Updated by ecnelises (Chaofan Qiu) about 1 year ago
Can you please try codesign -s - ruby
? Because Apple's arm chip requires the exectutables signed.
I encountered the same killed 9 error elsewhere, FYI: https://lists.gnu.org/archive/html/bug-gnu-emacs/2020-11/msg01480.html
Updated by timsutton (Tim Sutton) about 1 year ago
Sure. I had suspected that at some point so I checked the signature using codesign -dvvvvv
. But I also just repeated that test, and then replaced the built binary with a new ad-hoc signature on the M1. That unfortunately seemed to not help:
# intel-built universal binary copied over
tsutton@tim-m1 ~ % cp /Volumes/ssd/ruby_274 .
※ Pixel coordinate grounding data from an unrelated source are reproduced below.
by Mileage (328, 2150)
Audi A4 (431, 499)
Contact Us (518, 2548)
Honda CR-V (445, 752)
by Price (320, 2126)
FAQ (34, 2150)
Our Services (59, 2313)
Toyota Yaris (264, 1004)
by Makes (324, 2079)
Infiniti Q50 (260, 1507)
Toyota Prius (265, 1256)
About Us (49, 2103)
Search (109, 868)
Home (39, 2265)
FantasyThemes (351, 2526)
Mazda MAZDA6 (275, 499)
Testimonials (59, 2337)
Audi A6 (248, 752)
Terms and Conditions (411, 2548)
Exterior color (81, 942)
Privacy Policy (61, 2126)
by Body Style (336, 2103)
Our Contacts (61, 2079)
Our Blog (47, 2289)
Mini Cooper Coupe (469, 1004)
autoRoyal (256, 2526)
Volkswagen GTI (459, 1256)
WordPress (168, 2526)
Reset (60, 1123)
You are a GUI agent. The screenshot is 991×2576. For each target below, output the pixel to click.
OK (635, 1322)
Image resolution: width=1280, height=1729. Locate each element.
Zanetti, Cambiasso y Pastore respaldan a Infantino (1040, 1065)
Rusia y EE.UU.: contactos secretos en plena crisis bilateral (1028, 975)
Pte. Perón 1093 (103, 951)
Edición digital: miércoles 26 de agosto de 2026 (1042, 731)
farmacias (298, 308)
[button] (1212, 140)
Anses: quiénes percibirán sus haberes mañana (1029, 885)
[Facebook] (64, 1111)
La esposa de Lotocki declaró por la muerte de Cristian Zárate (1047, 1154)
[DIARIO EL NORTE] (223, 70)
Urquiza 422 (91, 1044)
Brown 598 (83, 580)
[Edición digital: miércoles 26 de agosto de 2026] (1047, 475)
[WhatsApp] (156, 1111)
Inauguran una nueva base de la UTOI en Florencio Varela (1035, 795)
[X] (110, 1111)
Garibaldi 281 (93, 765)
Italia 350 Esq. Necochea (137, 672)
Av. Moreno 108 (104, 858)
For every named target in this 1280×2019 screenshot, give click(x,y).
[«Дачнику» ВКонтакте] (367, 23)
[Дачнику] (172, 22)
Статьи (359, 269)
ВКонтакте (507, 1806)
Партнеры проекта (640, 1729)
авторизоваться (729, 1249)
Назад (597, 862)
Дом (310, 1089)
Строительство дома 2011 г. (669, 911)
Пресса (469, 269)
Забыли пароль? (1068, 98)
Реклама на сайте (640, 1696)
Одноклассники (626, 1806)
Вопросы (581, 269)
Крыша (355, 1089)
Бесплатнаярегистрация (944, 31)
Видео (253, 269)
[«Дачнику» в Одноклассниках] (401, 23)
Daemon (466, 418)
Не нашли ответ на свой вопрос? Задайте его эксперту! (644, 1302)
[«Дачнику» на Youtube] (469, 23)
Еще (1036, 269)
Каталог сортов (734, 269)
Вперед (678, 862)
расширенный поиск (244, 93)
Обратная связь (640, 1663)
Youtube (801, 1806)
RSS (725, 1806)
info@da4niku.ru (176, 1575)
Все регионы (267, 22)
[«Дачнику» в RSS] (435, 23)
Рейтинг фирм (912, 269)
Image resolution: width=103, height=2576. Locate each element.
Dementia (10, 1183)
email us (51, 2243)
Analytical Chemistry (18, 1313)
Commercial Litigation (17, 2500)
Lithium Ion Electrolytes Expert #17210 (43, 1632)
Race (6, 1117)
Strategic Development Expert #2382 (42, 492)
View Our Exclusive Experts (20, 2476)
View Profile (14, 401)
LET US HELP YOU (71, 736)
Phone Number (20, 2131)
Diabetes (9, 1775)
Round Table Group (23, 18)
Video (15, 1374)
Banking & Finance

tsutton@tim-m1 ~ % codesign -d -vvvvv ruby_274
Executable=/Users/tsutton/ruby_274
Identifier=-5ac6e2.out
Format=Mach-O universal (x86_64 arm64)
CodeDirectory v=20400 size=30020 flags=0x20002(adhoc,linker-signed) hashes=935+0 location=embedded
VersionPlatform=1
VersionMin=720896
VersionSDK=721664
Hash type=sha256 size=32
CandidateCDHash sha256=63eda95634ac1d1ea6c97467085ec887b45f1dde
CandidateCDHashFull sha256=63eda95634ac1d1ea6c97467085ec887b45f1dde4659262d661eccca13ba17ca
Hash choices=sha256
CMSDigest=63eda95634ac1d1ea6c97467085ec887b45f1dde4659262d661eccca13ba17ca
CMSDigestType=2
Executable Segment base=0
Executable Segment limit=2834432
Executable Segment flags=0x1
Page size=4096
CDHash=63eda95634ac1d1ea6c97467085ec887b45f1dde
Signature=adhoc
Info.plist=not bound
TeamIdentifier=not set
Sealed Resources=none
Internal requirements=none
tsutton@tim-m1 ~ % ./ruby_274
zsh: segmentation fault ./ruby_274
tsutton@tim-m1 ~ % cp ruby_274 ruby_274_copy
tsutton@tim-m1 ~ % codesign -s - ruby_274_copy
tsutton@tim-m1 ~ % ./ruby_274_copy
zsh: segmentation fault ./ruby_274_copy
# using -f to force signature replacement
tsutton@tim-m1 ~ % codesign -fs - ruby_274_copy
ruby_274_copy: replacing existing signature
tsutton@tim-m1 ~ % ./ruby_274_copy
zsh: segmentation fault ./ruby_274_copy
Updated by ccaviness (Clay Caviness) about 1 year ago
Lack of codesigning on Apple Silicon is an excellent guess, but unfortunately does not seem to be the cause here as Tim's demonstrated above (and I've verified as well). I first noticed this issue when testing a ruby
that was fully signed with a public developer cert.
Updated by ccaviness (Clay Caviness) 8 months ago
I don't believe any of those bugs are related.
My suspicion is that, when building on x86 and targeting universal, during configure
for cross-compilation on arm64 the small test binaries that built cannot be executed on x86, leading to the various hints about the host machine to be wildly incorrect.
When building on arm64 and targeting universal, these test binaries that are built for x86 can actually run on the arm64 machine successfully, due to the Rosetta x86 compatibility layer.
There is no mechanism to run arm64 binaries on x86 Macs, though, so I think to get cross-compilation working on x86 many of the various autoconf hints will need to be manually set.
I'm not that familiar with autoconf or what these values should be, though.